I researched a recent study performed by the Consortium
for Refraction and Myopia and published in Nature
Genetics, where they investigated the specific genes causing refractive errors.
Refractive errors, which are errors in focusing light, are the leading cause of visual impairment in the world. Myopic sufferers have longer eyeballs, and the light focuses slightly short of the retina. Consequently, the individual gets an out- of-focus and blurred image of the object he or she is looking at.
the main problem at the moment is that there is a lack of knowledge as to the specific loci causing myopia a locus is is the specific location of a DNA sequence on a chromosome. ; the previously known loci were not significant enough to advance our study in terms of shedding light on prevention and/or treatment.
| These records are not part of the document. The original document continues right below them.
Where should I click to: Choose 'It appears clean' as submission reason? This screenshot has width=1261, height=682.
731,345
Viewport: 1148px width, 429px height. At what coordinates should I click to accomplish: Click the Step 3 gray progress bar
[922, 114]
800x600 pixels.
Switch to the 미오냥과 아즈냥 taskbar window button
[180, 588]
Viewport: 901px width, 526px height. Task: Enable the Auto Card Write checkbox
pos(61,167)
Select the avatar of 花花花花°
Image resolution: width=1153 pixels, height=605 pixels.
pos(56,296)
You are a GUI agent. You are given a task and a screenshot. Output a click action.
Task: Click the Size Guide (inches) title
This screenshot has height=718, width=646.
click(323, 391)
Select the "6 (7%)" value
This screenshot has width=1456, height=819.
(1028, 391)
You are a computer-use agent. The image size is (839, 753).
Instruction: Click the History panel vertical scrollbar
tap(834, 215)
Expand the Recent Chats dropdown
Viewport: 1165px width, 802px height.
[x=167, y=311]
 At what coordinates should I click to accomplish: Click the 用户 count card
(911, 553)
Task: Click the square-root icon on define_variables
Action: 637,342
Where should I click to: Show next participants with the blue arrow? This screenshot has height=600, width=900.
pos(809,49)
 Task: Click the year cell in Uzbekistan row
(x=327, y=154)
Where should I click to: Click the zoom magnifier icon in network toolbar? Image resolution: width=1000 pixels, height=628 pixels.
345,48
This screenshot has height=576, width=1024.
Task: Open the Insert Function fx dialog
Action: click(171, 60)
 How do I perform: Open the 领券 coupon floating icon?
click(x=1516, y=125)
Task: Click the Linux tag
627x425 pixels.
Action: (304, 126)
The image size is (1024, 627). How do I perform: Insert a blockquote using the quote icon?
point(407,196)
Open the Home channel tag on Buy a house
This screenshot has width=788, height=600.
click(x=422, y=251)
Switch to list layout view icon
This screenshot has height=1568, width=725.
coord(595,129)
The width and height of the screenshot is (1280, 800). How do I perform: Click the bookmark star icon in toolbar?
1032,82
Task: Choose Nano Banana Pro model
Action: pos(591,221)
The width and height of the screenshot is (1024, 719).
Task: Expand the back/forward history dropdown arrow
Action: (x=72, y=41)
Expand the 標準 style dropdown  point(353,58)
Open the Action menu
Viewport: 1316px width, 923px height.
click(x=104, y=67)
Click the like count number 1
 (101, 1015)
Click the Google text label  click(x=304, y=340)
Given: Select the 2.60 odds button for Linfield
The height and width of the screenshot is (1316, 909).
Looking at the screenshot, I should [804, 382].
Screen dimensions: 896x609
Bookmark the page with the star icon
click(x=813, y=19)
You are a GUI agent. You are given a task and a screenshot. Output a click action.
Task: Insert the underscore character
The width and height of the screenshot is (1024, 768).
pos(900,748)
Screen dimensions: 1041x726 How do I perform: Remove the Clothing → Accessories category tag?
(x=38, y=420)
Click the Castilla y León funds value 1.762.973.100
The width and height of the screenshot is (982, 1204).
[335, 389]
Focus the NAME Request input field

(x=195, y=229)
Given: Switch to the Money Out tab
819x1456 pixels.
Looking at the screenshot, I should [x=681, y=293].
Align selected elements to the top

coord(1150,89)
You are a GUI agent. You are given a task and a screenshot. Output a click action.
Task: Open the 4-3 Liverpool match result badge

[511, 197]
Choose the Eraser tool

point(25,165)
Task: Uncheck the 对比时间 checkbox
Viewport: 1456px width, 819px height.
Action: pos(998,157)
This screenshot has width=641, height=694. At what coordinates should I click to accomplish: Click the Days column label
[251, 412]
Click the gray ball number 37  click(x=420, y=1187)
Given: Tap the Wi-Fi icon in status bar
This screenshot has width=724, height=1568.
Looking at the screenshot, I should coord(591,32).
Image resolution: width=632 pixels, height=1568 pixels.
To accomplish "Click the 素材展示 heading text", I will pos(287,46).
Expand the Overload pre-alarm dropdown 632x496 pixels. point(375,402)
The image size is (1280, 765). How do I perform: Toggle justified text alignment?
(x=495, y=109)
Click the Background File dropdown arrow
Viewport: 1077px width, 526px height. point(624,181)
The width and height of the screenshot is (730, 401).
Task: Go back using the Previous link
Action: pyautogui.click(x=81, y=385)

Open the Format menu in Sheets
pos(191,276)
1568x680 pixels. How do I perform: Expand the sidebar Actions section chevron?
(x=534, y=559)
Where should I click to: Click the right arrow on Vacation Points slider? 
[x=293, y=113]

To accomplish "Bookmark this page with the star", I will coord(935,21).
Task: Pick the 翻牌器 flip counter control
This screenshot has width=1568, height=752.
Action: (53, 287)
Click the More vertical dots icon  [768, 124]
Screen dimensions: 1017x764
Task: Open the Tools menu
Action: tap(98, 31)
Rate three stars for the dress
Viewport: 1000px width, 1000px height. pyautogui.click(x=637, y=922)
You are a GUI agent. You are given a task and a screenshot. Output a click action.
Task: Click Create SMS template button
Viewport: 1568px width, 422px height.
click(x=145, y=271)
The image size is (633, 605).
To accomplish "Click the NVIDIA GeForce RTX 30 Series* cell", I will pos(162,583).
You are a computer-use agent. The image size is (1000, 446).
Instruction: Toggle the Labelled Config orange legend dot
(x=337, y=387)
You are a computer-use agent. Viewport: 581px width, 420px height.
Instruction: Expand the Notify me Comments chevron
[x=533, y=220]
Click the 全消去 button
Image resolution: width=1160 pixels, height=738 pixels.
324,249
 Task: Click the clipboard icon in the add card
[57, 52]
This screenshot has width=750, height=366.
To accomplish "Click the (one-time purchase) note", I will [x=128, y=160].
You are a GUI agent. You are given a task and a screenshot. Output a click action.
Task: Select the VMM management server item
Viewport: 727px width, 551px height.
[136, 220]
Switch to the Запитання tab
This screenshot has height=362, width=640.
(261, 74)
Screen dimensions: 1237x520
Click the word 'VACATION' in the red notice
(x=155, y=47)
So the researchers in this study performed a genome-wide association study- which basically involves taking a sample of DNA then studying the millions of different genetic variations in the human genome contained in the sample. Eligible participants underwent a complete ophthalmological examination, including a non-dilated measurement of refractive error for both eyes. Exclusion criteria were all conditions that could alter natural refraction, like cataract surgery, laser refractive procedures, retinal detachment surgery,
They identified 24 new single nucleotide polymorphisms or SNPs( which are variations in a single DNA base) associated with refractive error. The People identified as being at high genetic risk (with the identified SNPs) were found to be ten times more likely to develop short-sightedness.
The genes which were identified, actually are involved with a broad range of functions within the eye, such as a gene which plays a role in the extracellular structure of the eye, and genes involved in eye development and neurotransmission. This led the researchers to infer that there are multiple pathways to myopia, which means that the condition is in fact very complex. The findings advance understanding of the development of myopia and may in future allow doctors to predict with far greater accuracy who is likely to develop the condition. The study was carried out on subjects from both Asian and eurpoean backgrounds. What they found from this was a significant overlap in the SNPs identified for refractive error- suggesting that there are some shared risk factors between the population groups.
Although this is exciting research, contrary to some of the headlines, treatments or prevention strategies are likely to be a long way off. The genes discovered in the study only account for 3.4 per cent of the variation in myopia, meaning there are still a huge number of unexplored factors both genetic and environmental - that contribute to development of the condition.
Nevertheless this is significant research into an area which requires more investigation- myopia affects around 30% of western populations and 80% of Asian populations. The discovery of genetic variants can feed into research into how errors in focusing light develop. Once this is better understood, it is hoped that treatments can then be developed.